REVIEW: Mr. Malcolm's List (live action movie)

Mr. Malcolm's List is a historical romantic comedy based on a book of the same title by Suzanne Allain. I bought my copy new.


Mr. Jeremy Malcolm is the most eligible bachelor of the season - even though he doesn't have a title, he's handsome and has inherited a fortune. In an effort to find a suitable bride, he's been spending a little time with pretty much every eligible young lady, the latest being Julia Thistlewaite. However, Mr. Malcolm has very specific ideas about what he's looking for in a wife, and Julia isn't it - she flutters her eyelashes too much in an attempt to flirt with him, and she knows nothing about current politics.

They only went to the opera once, so Mr. Malcolm doesn't think anything of not calling on Julia again. However, Julia is completely humiliated, especially when an embarrassing caricature of her and Mr. Malcolm starts making the rounds. Bent on revenge, she invites her impoverished friend, Selina Dalton, to stay with her for a while and then convinces her to help her with a scheme. She plans to introduce Selina and Mr. Malcolm, make Selina seem like Mr. Malcolm's perfect wife, and then have Selina humiliate Mr. Malcolm in return by telling him that he doesn't measure up to her list of qualifications.
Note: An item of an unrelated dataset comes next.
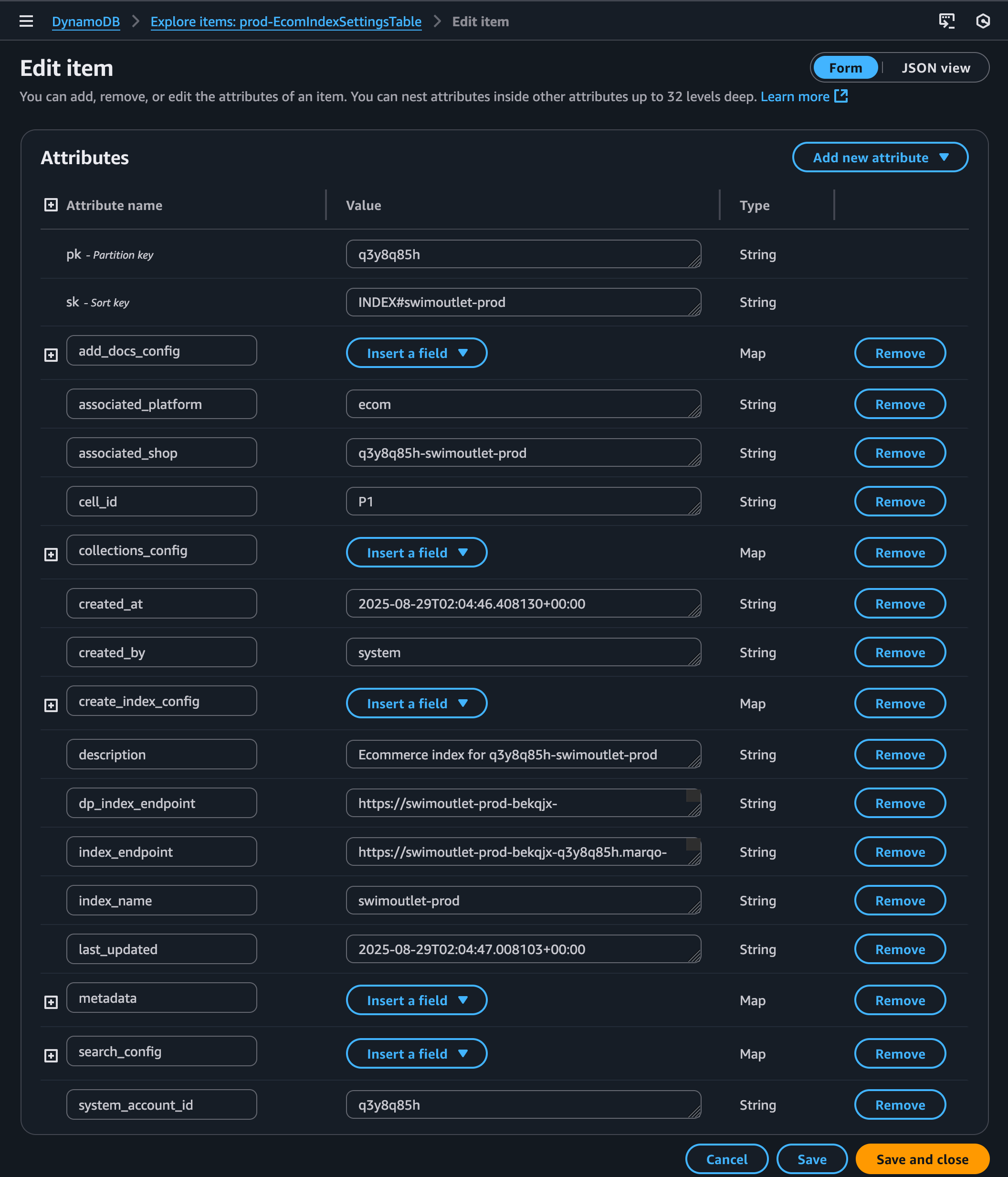Expand the collections_config map attribute

pyautogui.click(x=51, y=555)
It's not exactly a solid plan to begin with, and Julia certainly doesn't expect that Selina and Mr. Malcolm would actually fall for each other.

REVIEW: Doom (live action movie)

Doom is a sci-fi action movie based (loosely, I'm guessing) on the Doom game franchise. I checked my copy out from the library.


In the movie's past, a portal was discovered in the Nevada desert that led to an ancient city on Mars. Yes, you read that right. Anyway, in the movie's present, researchers are still investigating this ancient city and send out a distress signal when they're suddenly attacked by monsters of some sort. A squad of eight marines, led by "Sarge" (played by Dwayne Johnson), is sent to retrieve research data, kill the attackers, and rescue any survivors, pretty much in that order.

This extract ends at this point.